LOCOMOTION study recruitment reached 2,380 participants in June 2023!

Successful LOCOMOTION Conference / Away Day:

  • In June we had a hybrid conference/'away day' for all members of the LOCOMOTION team. It was an opportunity for work package (WP) teams to present some of their current findings to the wider study team. We also hosted workshops for attendees to discuss topics that would support upcoming work over the final six months of the study and beyond!
  • Also, for those who were able to attend in-person, it was a chance for many team members to meet some colleagues face-to-face for the first time after working with them on the study for two years!
  • We had 30 attendees in-person and 29 joining virtually, making for a truly hybrid event with those attending remotely also being involved in the workshops and the post-presentation Q&As.
  • Visit our news item about the conference to read about the contents of the presentations and the topics of our workshops.

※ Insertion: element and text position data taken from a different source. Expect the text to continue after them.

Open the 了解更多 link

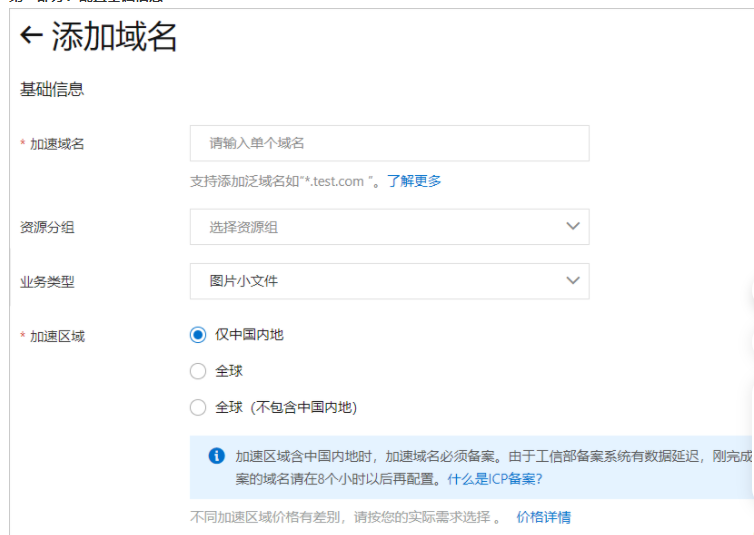click(x=414, y=181)
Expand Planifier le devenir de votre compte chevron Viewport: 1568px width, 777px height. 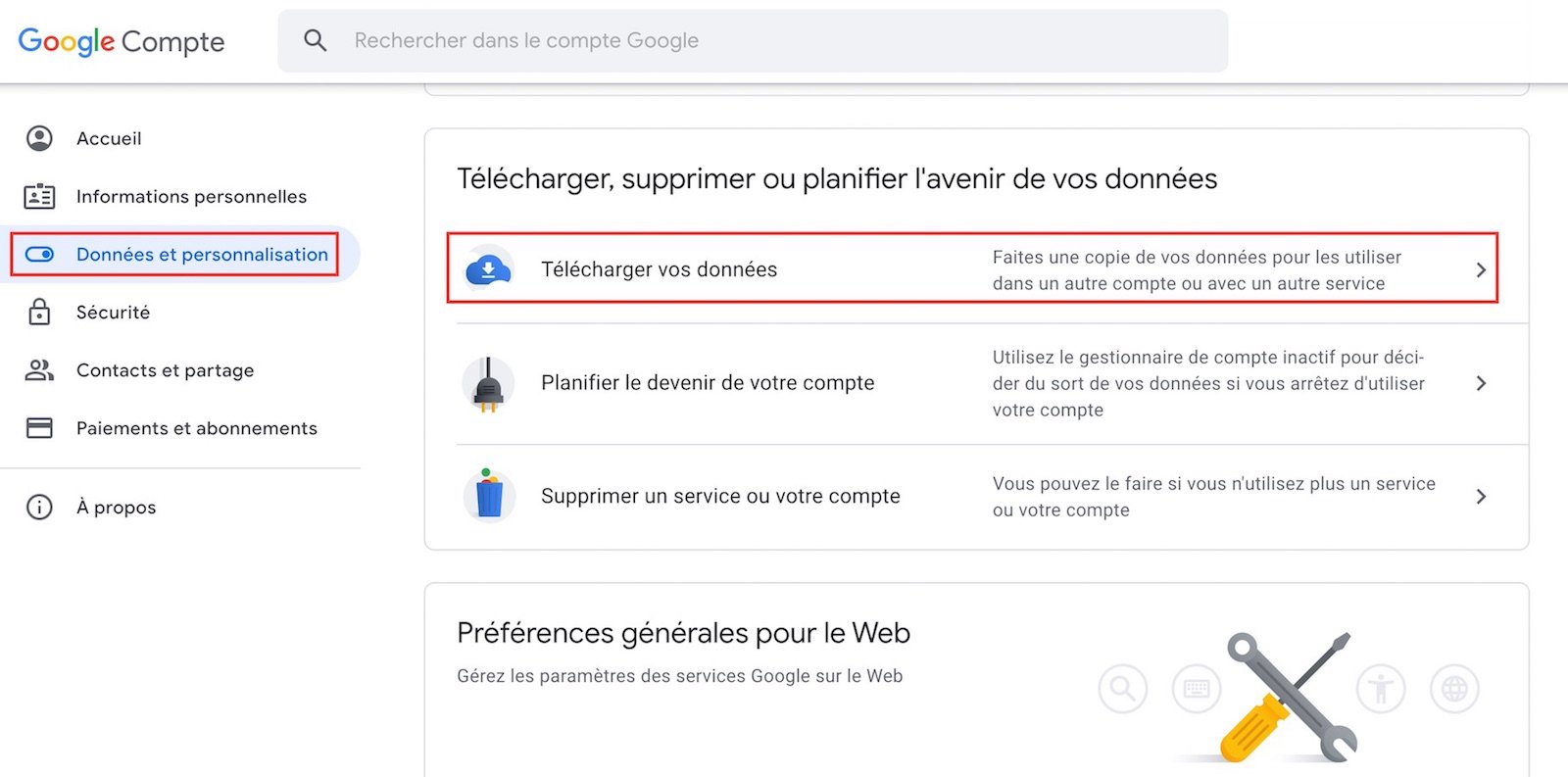pyautogui.click(x=1481, y=383)
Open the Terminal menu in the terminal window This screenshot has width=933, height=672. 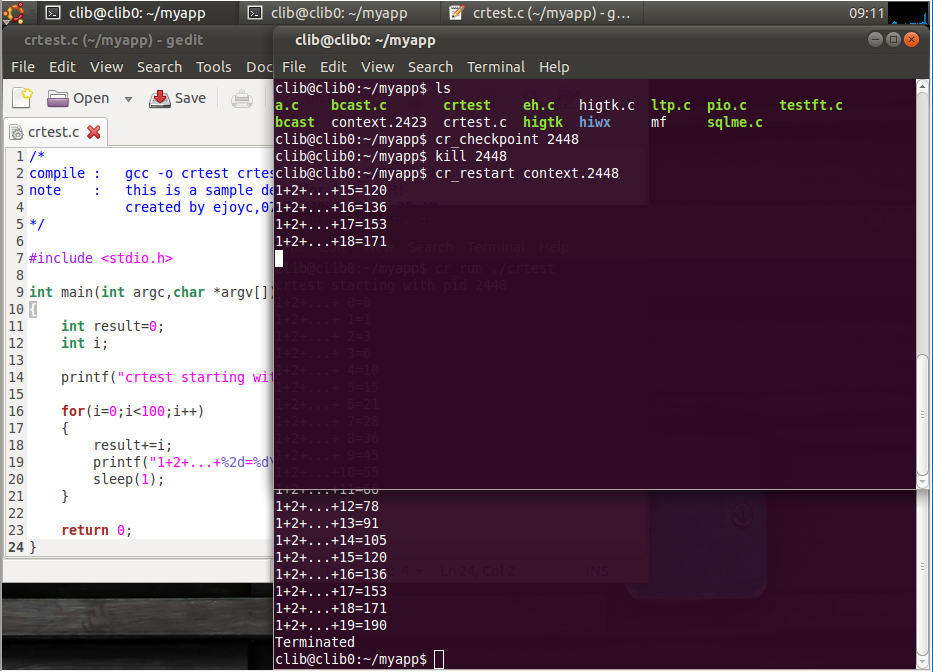(x=496, y=67)
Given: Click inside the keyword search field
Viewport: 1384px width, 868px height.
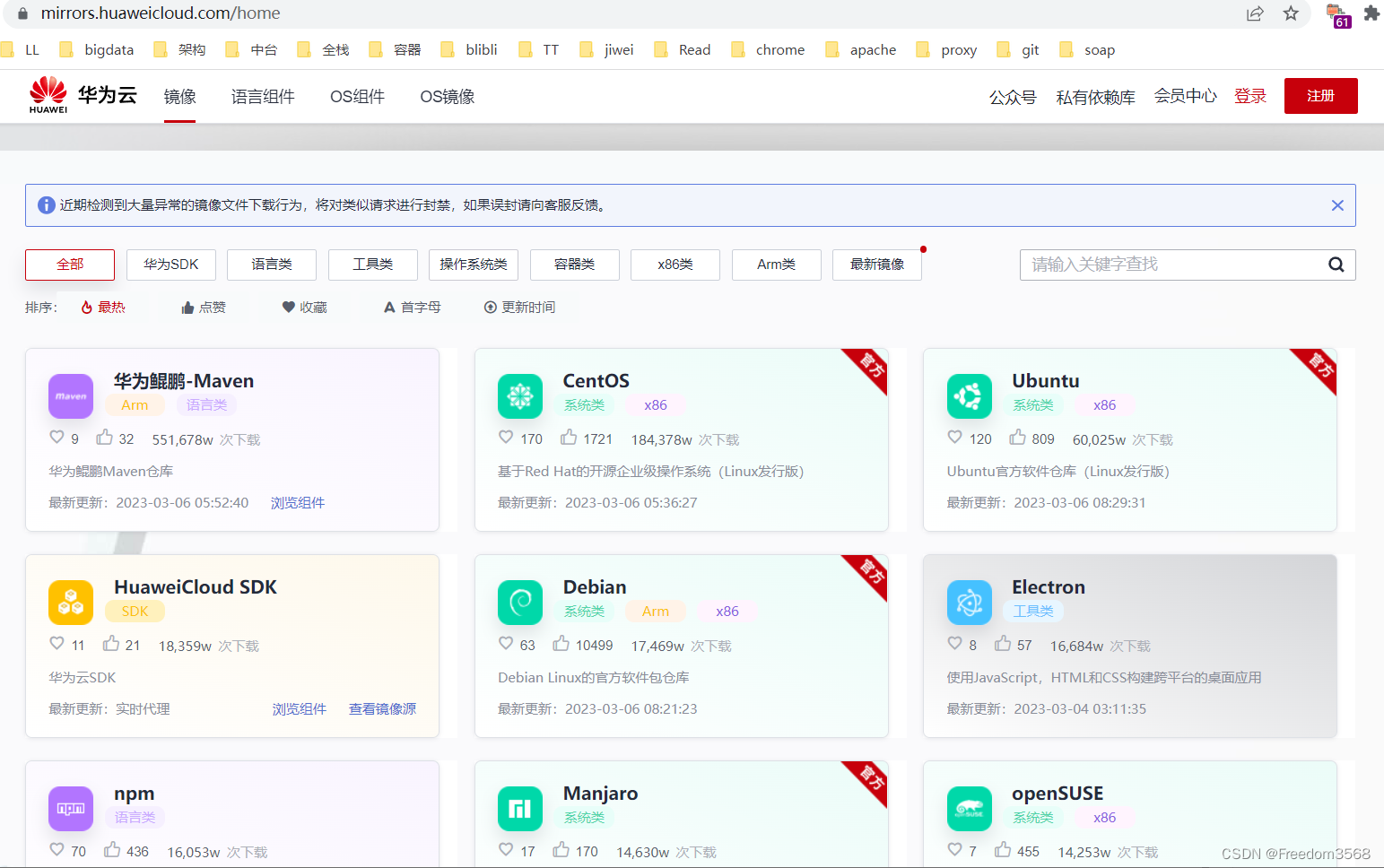Looking at the screenshot, I should 1166,265.
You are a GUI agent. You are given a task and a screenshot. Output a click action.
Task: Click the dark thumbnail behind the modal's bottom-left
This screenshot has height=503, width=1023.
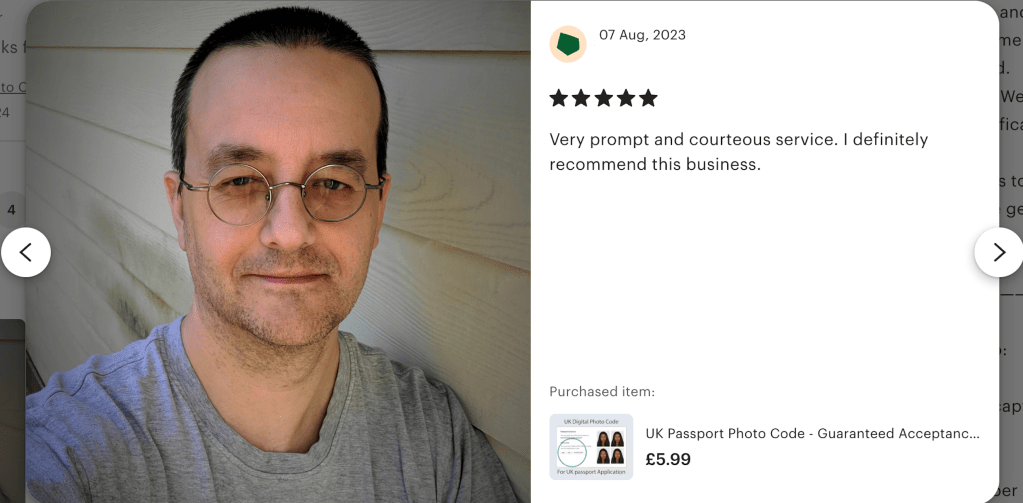(12, 411)
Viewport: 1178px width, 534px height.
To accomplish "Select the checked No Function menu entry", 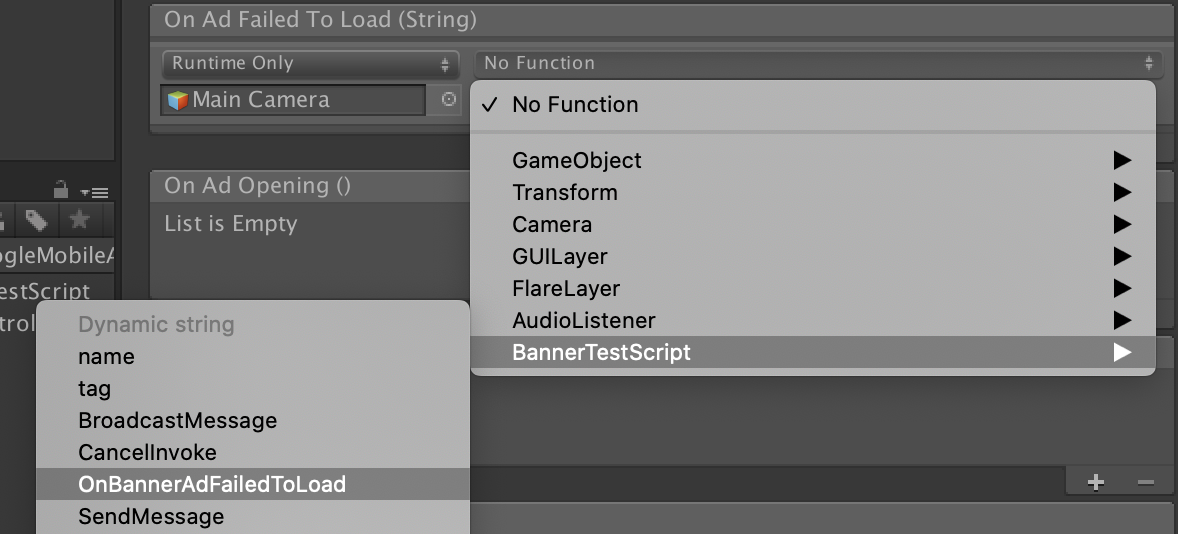I will click(x=574, y=104).
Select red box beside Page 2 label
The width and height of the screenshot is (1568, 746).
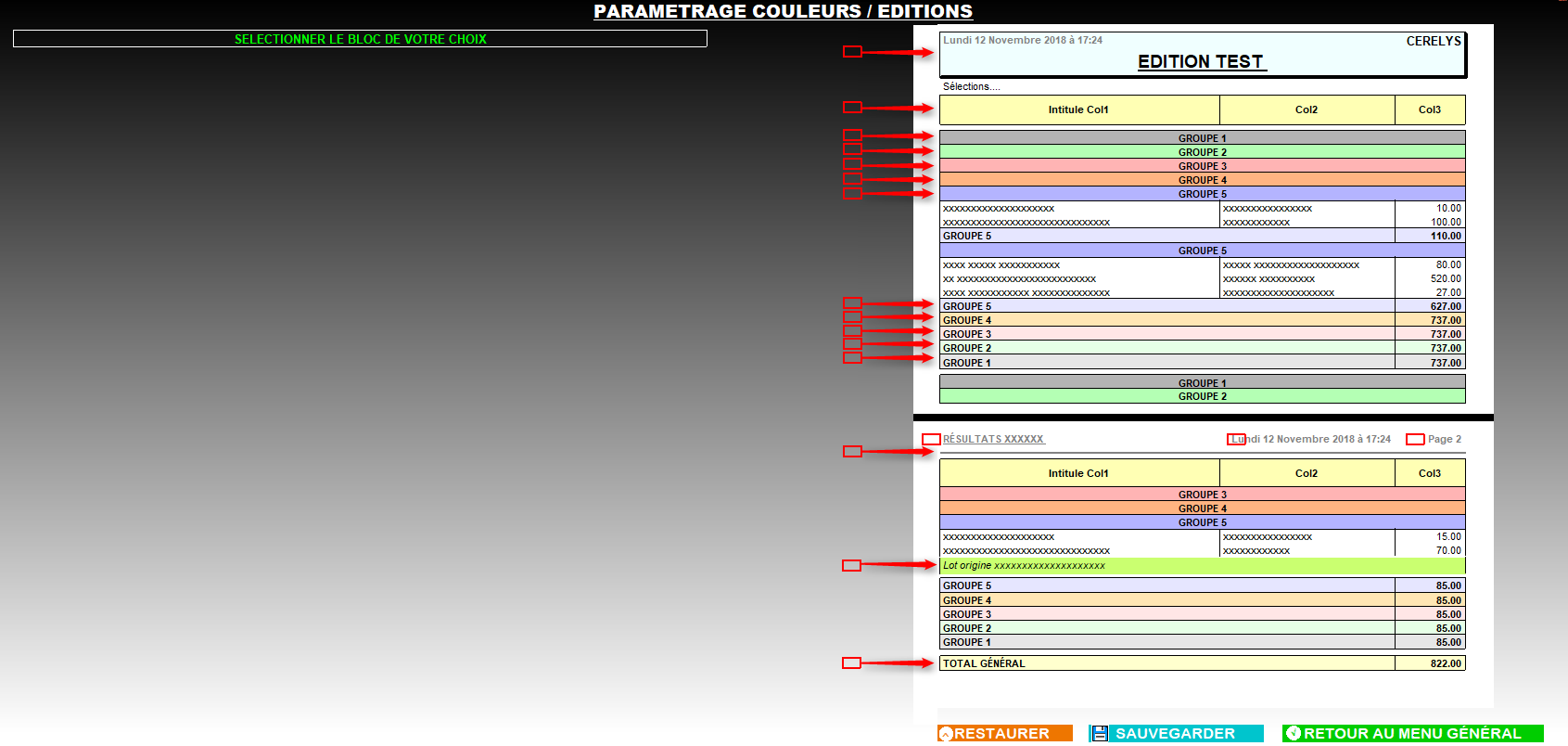click(x=1415, y=440)

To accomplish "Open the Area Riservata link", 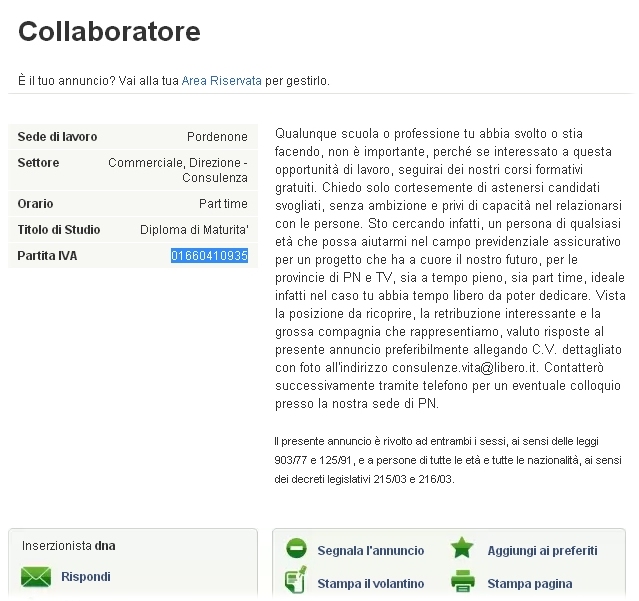I will pyautogui.click(x=221, y=80).
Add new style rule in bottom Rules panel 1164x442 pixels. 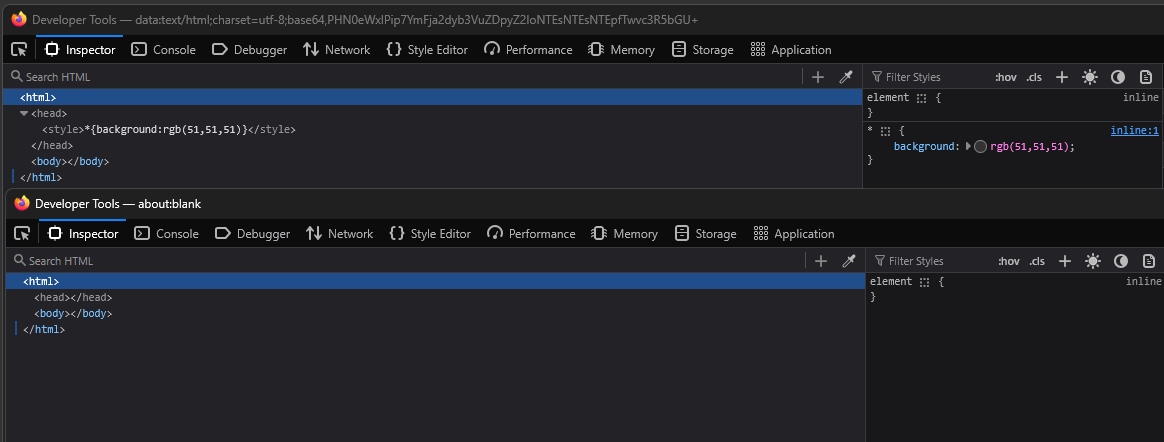[1065, 261]
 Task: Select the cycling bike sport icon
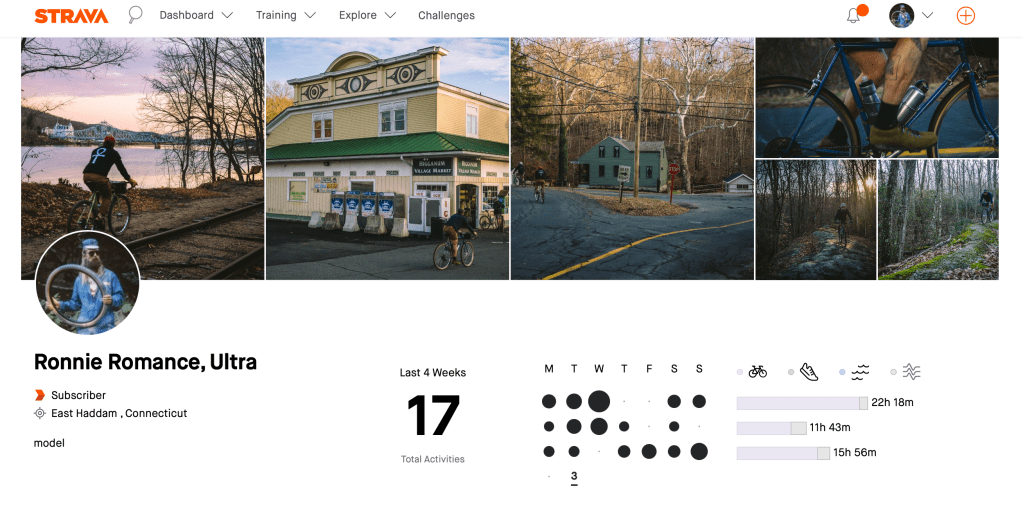click(757, 372)
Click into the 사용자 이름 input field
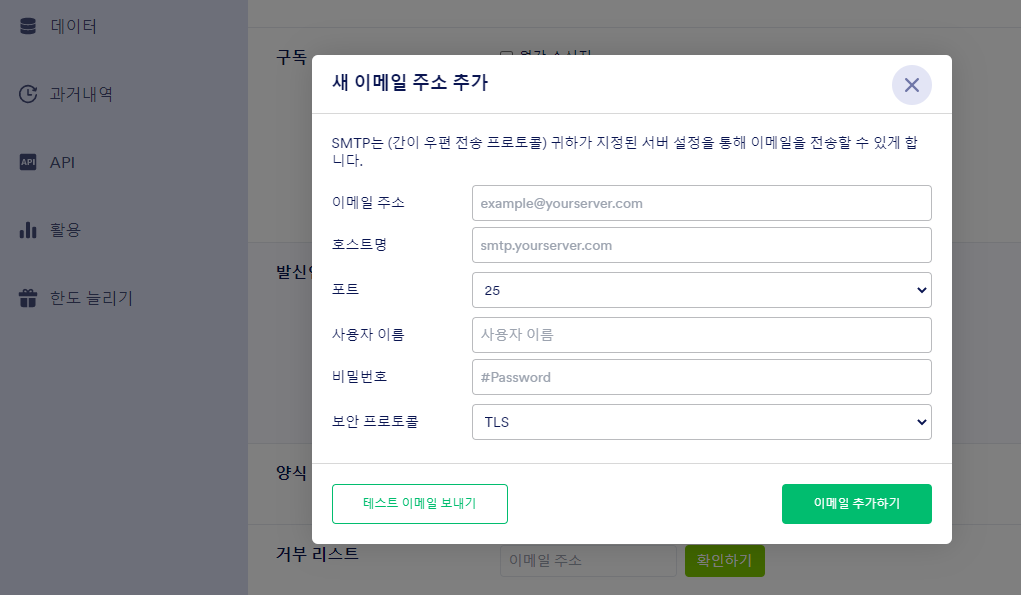 click(701, 335)
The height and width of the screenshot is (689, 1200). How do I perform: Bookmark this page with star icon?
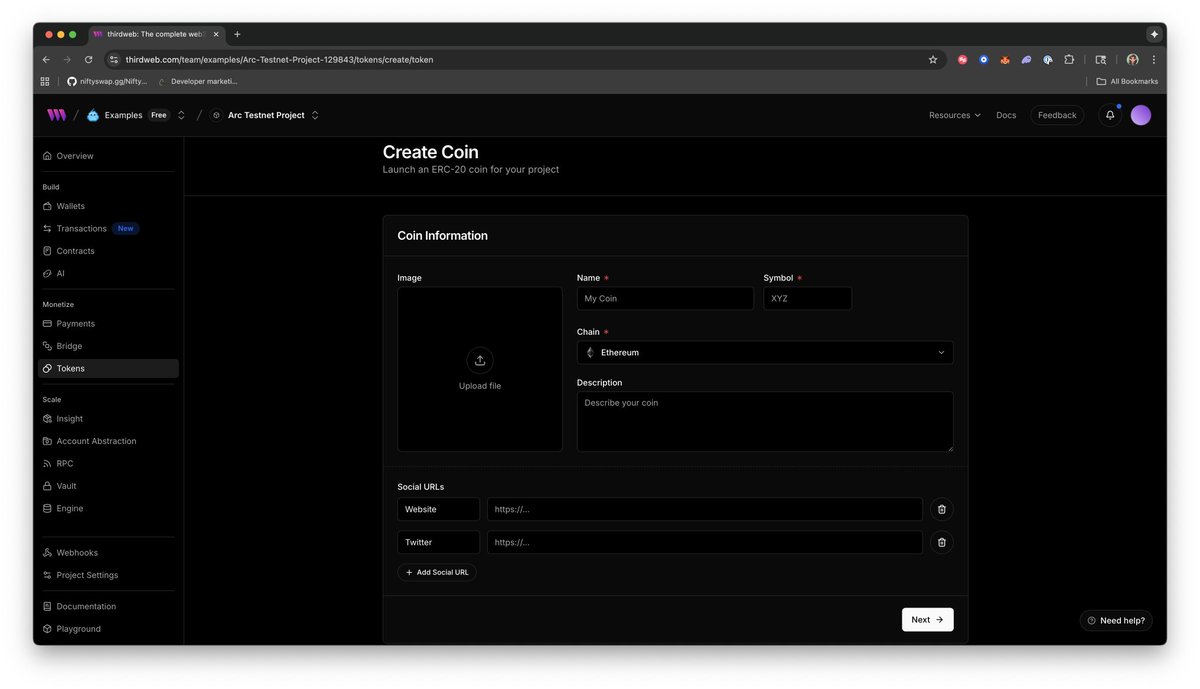point(933,60)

Photo of the team at the Locomotion conference June 2023

LOCOMOTION Publications:

  • The third paper in our BMJ Practice Pointer series has been published! - ‘Breathing difficulties after covid-19: a guide for primary care’.
  • A protocol paper for our 'Home Monitoring of Long COVID Symptoms' work package has been accepted by the BMJ Open, and will soon be published. - ‘Digital home-monitoring for capturing daily fluctuation of symptoms: a longitudinal repeated measures study protocol’.
  • Our 'Cost-Effectiveness of Alternative Pathways' work package have submitted a paper on the ‘Impact of LC on productivity’ for publication.
  • Visit out Scientific Publications page to view all the LOCOMOTION publications to date.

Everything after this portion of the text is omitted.